Mit viel Arbeit. Unser Team hat jahrelang unbezahlt an dem Projekt gearbeitet, denn wir haben bis heute keinen Investor im Rücken. Ich hab bis jetzt alles selbst finanziert.

Bekommen Sie denn inzwischen was raus?

Seit April 2011 muss ich kein Geld mehr in die GmbH reinstecken. Also wir arbeiten ungefähr kostendeckend. Aber wichtig ist vor allem, dass wir mittlerweile die Termine von den Veranstaltern kriegen und immer mehr Bands und Clubs selbst ihre Tourdaten bei uns reinstellen. Das ist der Aspekt, den wir auch noch weiter aufbauen wollen.

Inwiefern?

Unser neustes Baby, die band-box, basiert auf der Idee, dass Fans alle Infos über ihre Band gebündelt aufs Smartphone bekommen sollen, also Tourdaten, Songs, Videos, Twitter, Facebook-Pinnwand und was sonst so alles im Netz verteilt ist.

Braucht die Welt das?

Momentan habe ich das Gefühl, die Nachfrage wird größer. Die Verbreitung der Smartphones nimmt ja rasant zu. Die Frage ist ja auch immer: Wie erfährt die Welt davon?

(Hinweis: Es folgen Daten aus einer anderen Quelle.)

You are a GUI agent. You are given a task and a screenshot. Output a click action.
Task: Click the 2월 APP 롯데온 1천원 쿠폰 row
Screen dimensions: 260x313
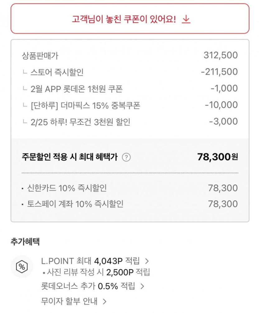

Wobei man die Termine in Manila auch heute noch nicht findet, oder?

Das stimmt, momentan funktioniert es im Wesentlichen nur deutschlandweit. Aber damit sind wir eben schon an der Grenze dessen angekommen, was wir allein stemmen können. Wir haben Versionen auf Englisch, Portugiesisch, Russisch, Spanisch, aber um wirklich an die Tourdaten zu kommen, brauchen wir Partner vor Ort. Und mehr Programmierer, die wir bezahlen müssen. Dafür fehlt uns derzeit das Geld.

Und wenn die Suche nach Investoren nicht klappt?

Dann können wir sagen, dass wir es versucht haben. Ich fand es immer interessant, eine neue Tür aufzumachen und zu schauen, was dahinter passiert. Und da draußen gibt es noch eine Menge Türen.